SOURCE EXTRACT →

Author: Shelley Hong Date Posted:6 July 2017
Quilt Batting: Get to know your wadding for Quilting
By the time you’ve completed your first quilt top, you’ll need to choose a suitable batting for your quilt – whether you plan to do the quilting yourself or sendng it away for long-arm quilting.
If you’re new in the world of patchwork, you’d probably be shocked when you go to buy your batting for the first time: “Wow – they are so THIN! And so many types – they look all the same.”
What to do… Right?
Quality Quilt Batting doesn’t come cheap.
So it’s important to find one that’s right for you – read on.
When it comes to types of quilt batting (or wadding, as they are often called in UK, Australia & NZ), first you need to know what they are NOT.
Patchwork Quilt batting is NOT…
- a doona insert – you cannot put it staright into a duvet cover and use it like that
- a thick & fluffy filling like what you might use in a sleeping bag or puffer jacket
- a finished material – it needs to be stitched into a quilt before you can use it
So – What is Quilt Batting?
Batting is the soft layer between the quilt top and the backing – tyically known as a “quilt sandwich”.
See diagram on the right.
Your batting gives the quilt dimension and definition, and adds warmth and comfort. As much as they appear the same, different types of batting can make a quilt flat or puffy, stiff or drapable – depends on your preference.
Historically, quiltmakers used whatever natural fibers on hand for the quilt’s middle layer – as a filling – with warmth as the main consideration. Think wool rovings and loose cotton.
Early batting of this type contains nothing but layered fibre with no other added processes.
The fibre is not bound together in any manner and is very easy to quilt. The major issue with this type of batting is potential for migration and shifting. This type of batting will tend to bunch and shift between the quilt lines if not quilted as close as 1/4 – 1/2 inch spacing, and still clump up over time with daily use and regular washing. Not what you want.
These days, quilt battings made for the patchwork world are more reliable, because of how they are mde.
Constructions – How they are made
Modern quilt battings are made in two ways:
Needle-punched battings are made similarly to felt – where loose fibres have been put through a machine that has
millions of needles (but no thread), and these fibres are being “punched” into a fine base cloth – known as “scrim” – before being rolled into huge rolls.
Scrim is a thin, non-woven base layer that provides structure for loose fibre to cling on to, locks in fibers to prevent bearding / piling. The Scrim also gives the batting strength and body. Excellent for quilting.
Having the scrim in your batting is essential. ALL needle-punched waddings / battings contains scrim, though in varying weight and drape. You might find that some battings feel like there’s a layer of interfacing embedded in there, and others are barely detactable.
Either way – by the time your quilt is made, the scrim will no longer be noticeable because it would be enclosed inside and become part of the fabric.
Bonded batting is made differently all together.
The fibers are bonded together by either thermal or resin method.
Thermal bonding has a low melt fiber blended with standard polyester to hold it together. This can allow bearding but doesn’t break down with washing and dry cleaning as fast as resin bonded batting.

DATA →
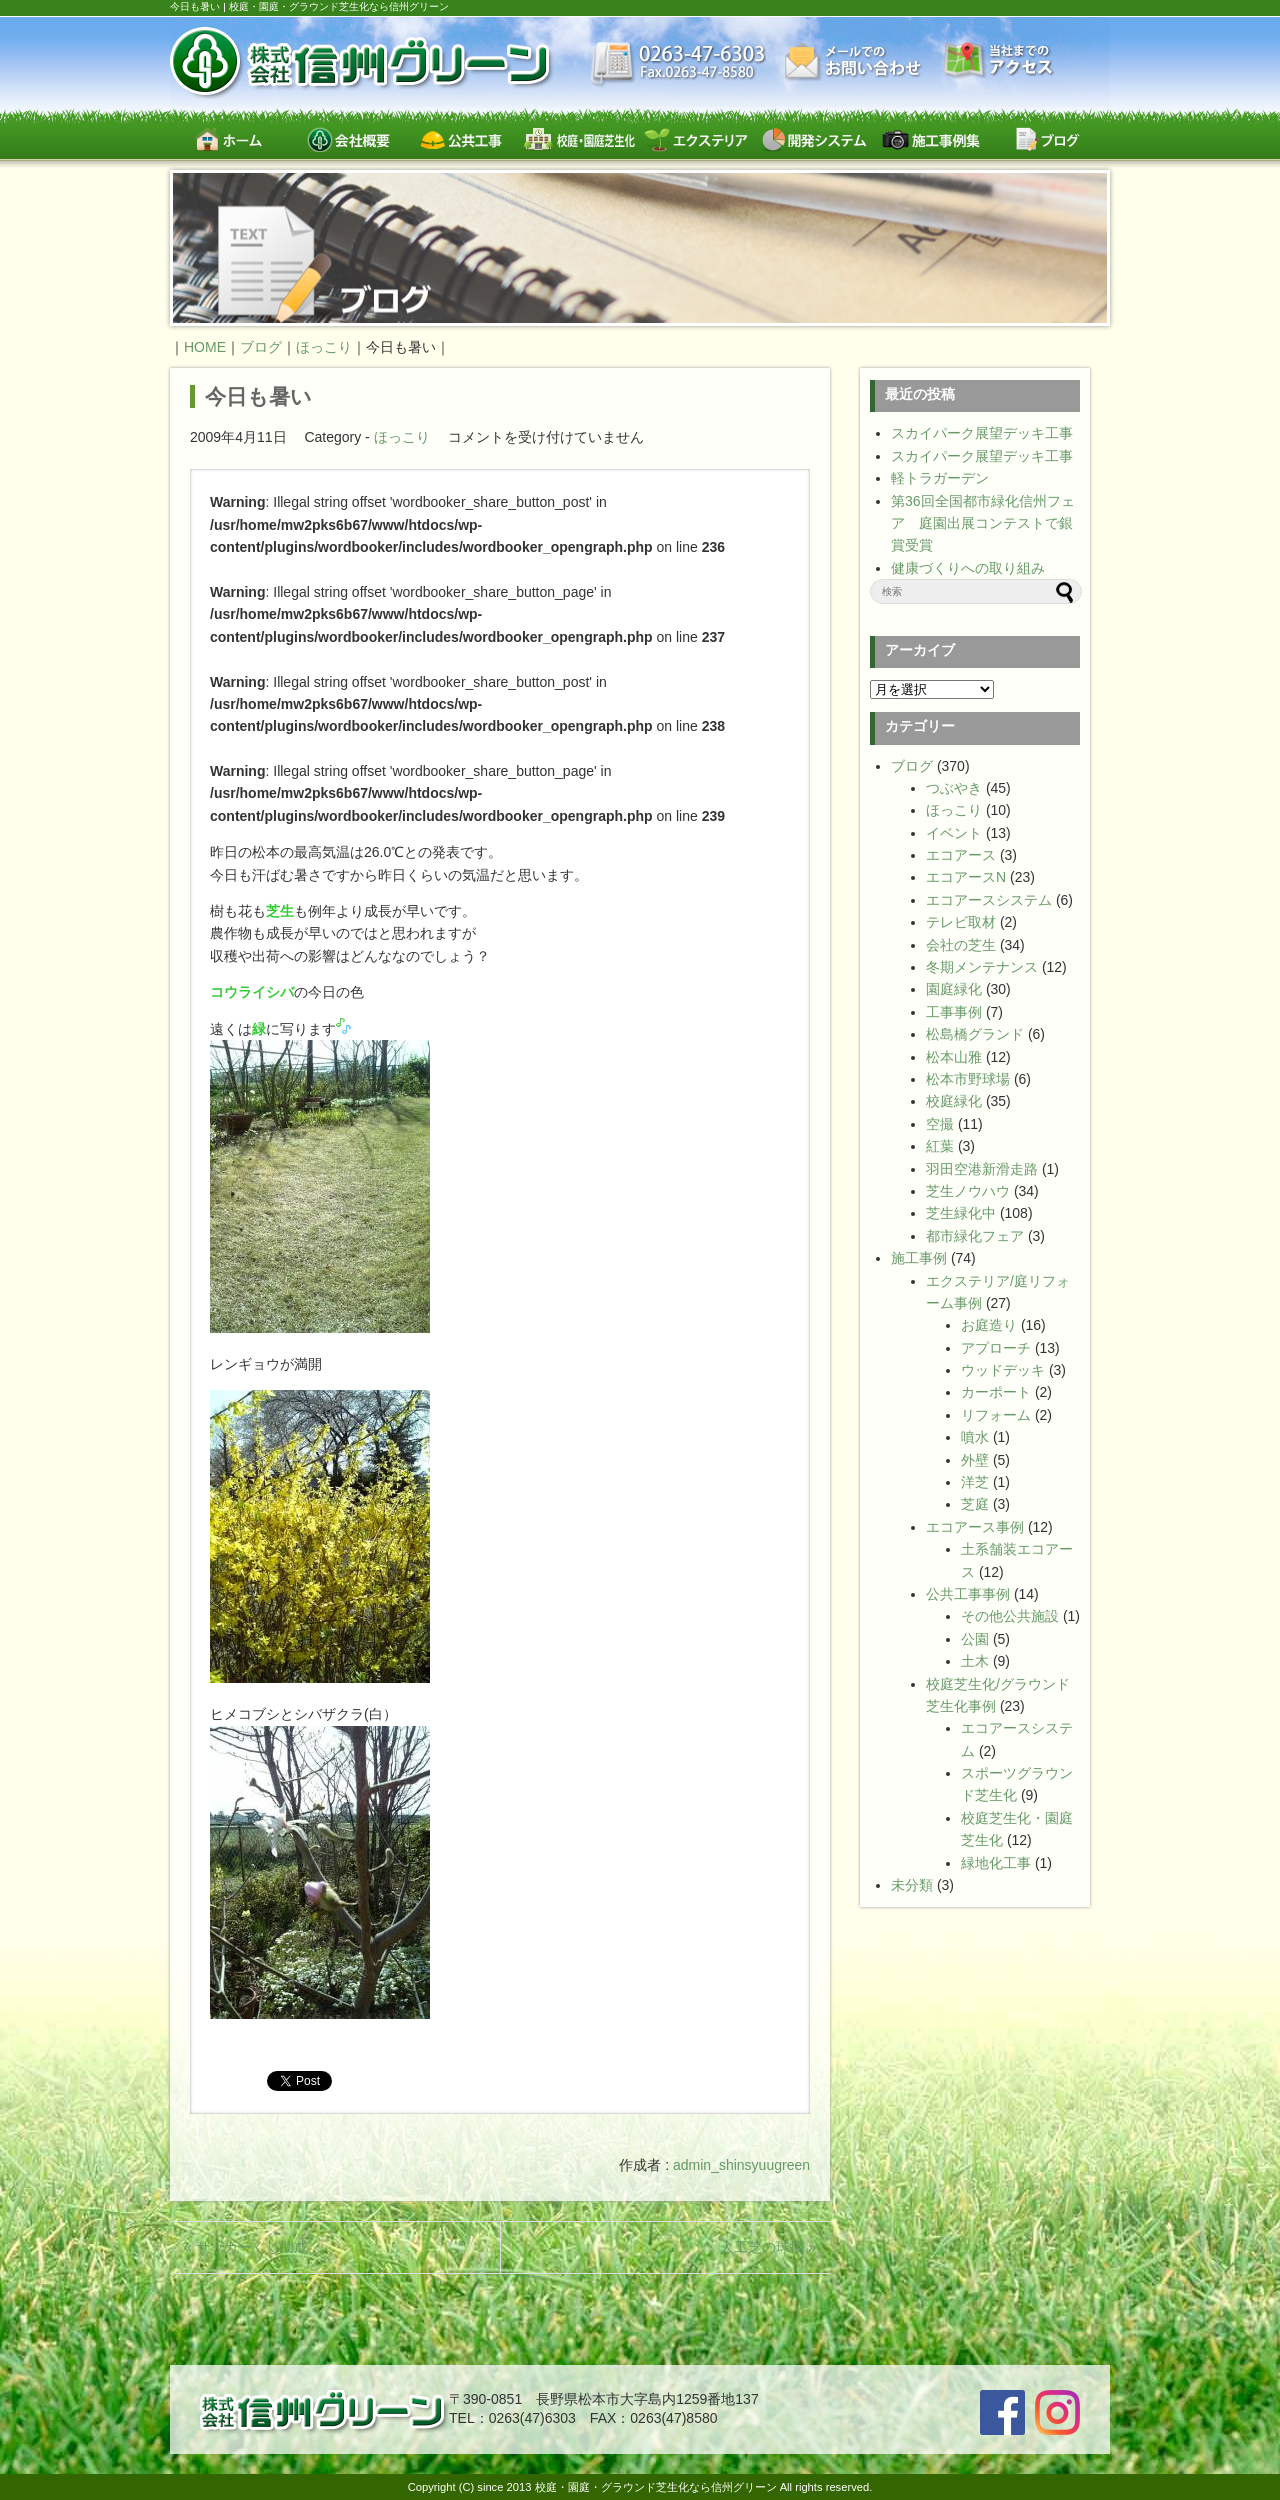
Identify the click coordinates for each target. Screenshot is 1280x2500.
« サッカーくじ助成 (246, 2247)
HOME (205, 347)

REQUIRED WORK →
**1)** According to the quilt batting article, what things is patchwork quilt batting not? List each one.
**2)** In the quilt batting article, what is the thin, non-woven base layer in needle-punched batting called?
**3)** Write the next part of the quilt batting article, picking up after its last sentence about thermal bonding.

EXERCISE RESPONSES →
**1)**
- A doona insert that can be put straight into a duvet cover and used like that
- A thick and fluffy filling like what might be used in a sleeping bag or puffer jacket
- A finished material, since it needs to be stitched into a quilt before it can be used

**2)** It is called scrim.

**3)**
Resin bonded batting is made from a variety of fibers including polyester, cotton, and wool. Resin is applied to both sides then dried and cured. This makes it resist bearding better than any other batting.
Pros & Cons
While bonded battings tend to have a cloud-like softness and higher loft (i.e. thicker), the manufacturing process and added resin / melted fibre can change the way that natural fibre behaves. That means you may not gain the full benefit of breathability and absorbency from cotton, wool or bamboo. Great for hand quilting though.
Needle-punched battings appear felt-like. They tend to be stronger and denser with lower loft (i.e. thinner and flatter). While you do benefit more from the natural fibre, some may find it more challenging for hand quilting – depending on the scrim and overall density. Best of machine quilting.
Fibre Types – What they are made of
There are so many fiber choices when it comes to batting – perhaps too many.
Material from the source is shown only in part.